Sign language can help babies communicate their needs, reduce their feelings of distress, help them understand boundaries, enhance language development and strengthen cognitive skills from an early age.

What is Baby Sign Language?

Baby sign language uses simple hand gestures to ease communication between adults and babies. Between the ages of 4 and 6 months, babies begin acquiring sign language. Designed to fit together with adult sign language, the same universal hand gestures are used for key baby words such as "milk", "more", "help", "yes", and "no".

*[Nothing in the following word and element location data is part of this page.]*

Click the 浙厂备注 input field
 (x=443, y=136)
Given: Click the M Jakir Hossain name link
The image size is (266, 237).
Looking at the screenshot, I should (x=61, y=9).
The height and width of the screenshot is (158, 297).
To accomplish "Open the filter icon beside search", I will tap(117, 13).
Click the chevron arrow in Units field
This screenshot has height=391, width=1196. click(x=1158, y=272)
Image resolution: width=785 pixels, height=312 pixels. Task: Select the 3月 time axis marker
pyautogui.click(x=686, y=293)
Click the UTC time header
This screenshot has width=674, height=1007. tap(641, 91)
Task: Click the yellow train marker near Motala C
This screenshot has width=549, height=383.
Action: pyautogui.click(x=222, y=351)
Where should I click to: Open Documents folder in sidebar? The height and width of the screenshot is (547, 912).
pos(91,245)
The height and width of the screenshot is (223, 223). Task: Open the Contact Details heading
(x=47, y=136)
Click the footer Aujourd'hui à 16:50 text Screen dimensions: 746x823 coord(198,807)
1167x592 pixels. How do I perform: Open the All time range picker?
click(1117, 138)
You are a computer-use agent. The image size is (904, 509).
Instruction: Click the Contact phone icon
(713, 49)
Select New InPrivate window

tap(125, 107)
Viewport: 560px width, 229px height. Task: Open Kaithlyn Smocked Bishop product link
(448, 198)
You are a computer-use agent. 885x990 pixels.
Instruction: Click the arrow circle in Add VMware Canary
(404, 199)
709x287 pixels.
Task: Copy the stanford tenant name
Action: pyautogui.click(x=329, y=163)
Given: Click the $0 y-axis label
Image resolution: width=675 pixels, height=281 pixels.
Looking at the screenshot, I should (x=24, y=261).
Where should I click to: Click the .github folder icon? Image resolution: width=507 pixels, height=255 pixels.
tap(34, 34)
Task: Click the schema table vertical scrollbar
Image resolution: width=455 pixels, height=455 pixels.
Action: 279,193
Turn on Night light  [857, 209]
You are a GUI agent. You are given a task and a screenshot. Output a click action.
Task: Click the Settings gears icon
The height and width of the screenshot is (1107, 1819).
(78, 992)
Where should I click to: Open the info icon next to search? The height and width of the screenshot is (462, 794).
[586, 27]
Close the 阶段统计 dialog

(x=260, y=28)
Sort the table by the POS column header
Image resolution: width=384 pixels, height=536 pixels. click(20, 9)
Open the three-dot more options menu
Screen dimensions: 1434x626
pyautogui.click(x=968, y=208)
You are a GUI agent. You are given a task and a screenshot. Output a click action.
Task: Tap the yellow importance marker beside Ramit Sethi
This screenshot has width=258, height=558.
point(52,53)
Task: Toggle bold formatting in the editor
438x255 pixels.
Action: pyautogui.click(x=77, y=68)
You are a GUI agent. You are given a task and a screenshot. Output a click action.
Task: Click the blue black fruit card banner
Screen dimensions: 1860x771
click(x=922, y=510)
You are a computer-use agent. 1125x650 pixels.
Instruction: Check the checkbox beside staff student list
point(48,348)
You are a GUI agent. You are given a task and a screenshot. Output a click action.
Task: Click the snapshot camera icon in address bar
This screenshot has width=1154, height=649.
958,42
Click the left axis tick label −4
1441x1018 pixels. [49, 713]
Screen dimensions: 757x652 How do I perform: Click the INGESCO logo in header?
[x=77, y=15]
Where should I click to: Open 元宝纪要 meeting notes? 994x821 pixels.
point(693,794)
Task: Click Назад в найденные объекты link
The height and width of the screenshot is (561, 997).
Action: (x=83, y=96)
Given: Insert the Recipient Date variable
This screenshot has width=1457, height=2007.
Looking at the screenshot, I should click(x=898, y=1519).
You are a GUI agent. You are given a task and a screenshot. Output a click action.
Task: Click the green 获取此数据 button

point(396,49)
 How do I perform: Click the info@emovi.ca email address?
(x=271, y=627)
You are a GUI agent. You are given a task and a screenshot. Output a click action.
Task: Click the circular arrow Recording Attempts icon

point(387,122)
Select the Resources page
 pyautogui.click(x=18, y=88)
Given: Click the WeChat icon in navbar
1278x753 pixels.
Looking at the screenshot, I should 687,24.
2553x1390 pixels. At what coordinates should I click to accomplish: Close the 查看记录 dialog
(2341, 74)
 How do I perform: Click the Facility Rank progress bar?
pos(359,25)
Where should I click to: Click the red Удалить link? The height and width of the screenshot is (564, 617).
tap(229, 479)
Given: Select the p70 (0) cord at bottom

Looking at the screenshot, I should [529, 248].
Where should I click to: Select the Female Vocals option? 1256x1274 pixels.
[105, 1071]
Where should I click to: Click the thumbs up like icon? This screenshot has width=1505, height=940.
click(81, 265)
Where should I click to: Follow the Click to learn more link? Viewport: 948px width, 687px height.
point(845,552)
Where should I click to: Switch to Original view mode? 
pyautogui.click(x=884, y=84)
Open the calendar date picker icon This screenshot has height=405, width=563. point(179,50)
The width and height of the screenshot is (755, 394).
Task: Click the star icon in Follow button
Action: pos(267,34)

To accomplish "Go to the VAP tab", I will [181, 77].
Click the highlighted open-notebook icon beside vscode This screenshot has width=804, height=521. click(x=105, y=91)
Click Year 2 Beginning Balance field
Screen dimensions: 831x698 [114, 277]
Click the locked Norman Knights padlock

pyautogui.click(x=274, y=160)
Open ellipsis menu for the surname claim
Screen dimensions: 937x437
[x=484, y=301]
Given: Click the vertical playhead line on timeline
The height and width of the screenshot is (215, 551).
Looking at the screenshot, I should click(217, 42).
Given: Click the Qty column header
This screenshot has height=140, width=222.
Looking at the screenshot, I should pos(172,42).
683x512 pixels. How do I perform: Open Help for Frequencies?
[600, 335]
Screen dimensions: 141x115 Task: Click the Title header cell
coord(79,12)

Having the means to communicate allows your baby to get what they want and express their needs more easily. As your baby gets older, it can also help to lessen frustration for them and possibly even reduce outbursts and tantrums. This regular, two-way conversation can also help you and your child develop a stronger bond, often by elaborating communication further. For example, rather than simply communicating that they’re thirsty, your baby might signal that it’s specifically milk they'd like. They might also say “thank you!”

Neural development

Communication is central to a child’s social, emotional, behavioural, and cognitive development. Scientific studies repeatedly show that an engagement with a caregiver built on two-way communication has a profoundly positive effect on a baby’s development. Baby sign language opens up this communication very effectively. It has also been suggested that learning a visual mode of language (such as signing) alongside verbal language goes even further to improve cognitive development.

Language development

In some studies, children who had learned symbolic gestures performed higher in tests looking at both the ability to understand and to express language. This ability then continued into older age. Baby sign language also helps to develop concepts that are actually quite complex for young children. For example, there are sign words for "sorry," "share" and "you’re welcome," which, without sign language, might take a little while for a child to understand fully. Being proficient in these areas before they begin nursery and school settings allows children something of a head start when getting to grips with new concepts and social situations.

Sign language as a life skill

A skill learned early in life is likely to embed itself deeply. Any baby or child who becomes proficient in baby sign language should have no problem adapting to other sign languages and communicating with those who are deaf or hard of hearing. Knowing how to sign is a valuable skill in itself, especially for young people as they grow up and meet those from other backgrounds.

Self esteem

As your baby learns to communicate their needs and get what they want, their self-esteem will grow, too. The opposite of the frustration that a baby might feel at not being understood will be a positive feeling of success and a warm connection with their caregiver. You, too, will feel good about being able to meet your baby’s needs and understand them.